Find "Instruction: Refresh the cached results" in the data, then restate the line it sits in and every later line word for word, ending with the last line.

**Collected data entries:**
......

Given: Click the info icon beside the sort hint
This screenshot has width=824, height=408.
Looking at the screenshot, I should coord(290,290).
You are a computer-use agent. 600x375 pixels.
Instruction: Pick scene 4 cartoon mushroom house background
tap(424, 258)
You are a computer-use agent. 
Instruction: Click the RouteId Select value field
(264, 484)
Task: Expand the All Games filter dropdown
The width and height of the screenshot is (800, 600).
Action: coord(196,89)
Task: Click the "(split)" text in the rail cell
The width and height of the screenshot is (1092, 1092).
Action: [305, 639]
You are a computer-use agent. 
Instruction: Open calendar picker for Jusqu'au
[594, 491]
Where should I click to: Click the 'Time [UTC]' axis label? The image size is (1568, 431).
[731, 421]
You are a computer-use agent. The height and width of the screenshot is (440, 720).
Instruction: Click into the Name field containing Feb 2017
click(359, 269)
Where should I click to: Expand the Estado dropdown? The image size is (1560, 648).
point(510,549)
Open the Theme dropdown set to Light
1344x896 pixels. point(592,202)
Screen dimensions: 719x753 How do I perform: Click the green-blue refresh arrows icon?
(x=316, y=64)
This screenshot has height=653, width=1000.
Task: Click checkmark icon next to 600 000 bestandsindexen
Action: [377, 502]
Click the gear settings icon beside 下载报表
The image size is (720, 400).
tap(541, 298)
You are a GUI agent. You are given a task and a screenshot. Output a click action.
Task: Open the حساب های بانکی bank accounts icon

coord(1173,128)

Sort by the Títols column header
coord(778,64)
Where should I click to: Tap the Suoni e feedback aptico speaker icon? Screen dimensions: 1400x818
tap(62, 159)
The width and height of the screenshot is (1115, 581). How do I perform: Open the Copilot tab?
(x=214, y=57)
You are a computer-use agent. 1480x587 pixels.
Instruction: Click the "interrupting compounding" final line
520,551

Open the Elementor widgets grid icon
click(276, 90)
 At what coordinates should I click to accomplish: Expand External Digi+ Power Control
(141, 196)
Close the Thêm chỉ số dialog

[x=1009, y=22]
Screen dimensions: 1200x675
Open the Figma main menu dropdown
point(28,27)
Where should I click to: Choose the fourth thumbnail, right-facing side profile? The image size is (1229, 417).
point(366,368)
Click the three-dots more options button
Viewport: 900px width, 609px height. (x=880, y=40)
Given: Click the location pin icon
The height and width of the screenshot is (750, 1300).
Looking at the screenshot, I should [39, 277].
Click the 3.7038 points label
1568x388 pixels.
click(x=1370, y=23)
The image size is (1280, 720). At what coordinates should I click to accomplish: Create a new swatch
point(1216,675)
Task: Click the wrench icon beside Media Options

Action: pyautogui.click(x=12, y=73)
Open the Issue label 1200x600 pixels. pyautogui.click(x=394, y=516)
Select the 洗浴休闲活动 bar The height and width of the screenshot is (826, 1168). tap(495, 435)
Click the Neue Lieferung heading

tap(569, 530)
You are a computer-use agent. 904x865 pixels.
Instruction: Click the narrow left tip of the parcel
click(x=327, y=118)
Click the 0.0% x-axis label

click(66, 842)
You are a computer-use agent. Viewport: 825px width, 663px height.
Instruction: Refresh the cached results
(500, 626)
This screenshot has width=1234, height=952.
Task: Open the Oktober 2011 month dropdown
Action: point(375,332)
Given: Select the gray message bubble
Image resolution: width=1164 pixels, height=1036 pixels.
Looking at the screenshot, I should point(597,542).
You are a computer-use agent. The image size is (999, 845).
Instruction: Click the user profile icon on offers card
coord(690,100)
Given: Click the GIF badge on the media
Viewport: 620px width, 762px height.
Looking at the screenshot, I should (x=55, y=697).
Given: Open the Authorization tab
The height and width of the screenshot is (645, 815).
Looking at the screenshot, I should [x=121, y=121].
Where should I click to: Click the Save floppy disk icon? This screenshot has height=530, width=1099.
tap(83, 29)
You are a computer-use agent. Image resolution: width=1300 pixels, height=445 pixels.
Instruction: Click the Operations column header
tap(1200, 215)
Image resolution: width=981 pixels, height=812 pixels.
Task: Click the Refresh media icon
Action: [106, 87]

......

**REPLY TO THE TASK:**
Instruction: Refresh the cached results
(500, 626)
This screenshot has width=1234, height=952.
Task: Open the Oktober 2011 month dropdown
Action: point(375,332)
Given: Select the gray message bubble
Image resolution: width=1164 pixels, height=1036 pixels.
Looking at the screenshot, I should point(597,542).
You are a computer-use agent. The image size is (999, 845).
Instruction: Click the user profile icon on offers card
coord(690,100)
Given: Click the GIF badge on the media
Viewport: 620px width, 762px height.
Looking at the screenshot, I should (x=55, y=697).
Given: Open the Authorization tab
The height and width of the screenshot is (645, 815).
Looking at the screenshot, I should [x=121, y=121].
Where should I click to: Click the Save floppy disk icon? This screenshot has height=530, width=1099.
tap(83, 29)
You are a computer-use agent. Image resolution: width=1300 pixels, height=445 pixels.
Instruction: Click the Operations column header
tap(1200, 215)
Image resolution: width=981 pixels, height=812 pixels.
Task: Click the Refresh media icon
Action: [106, 87]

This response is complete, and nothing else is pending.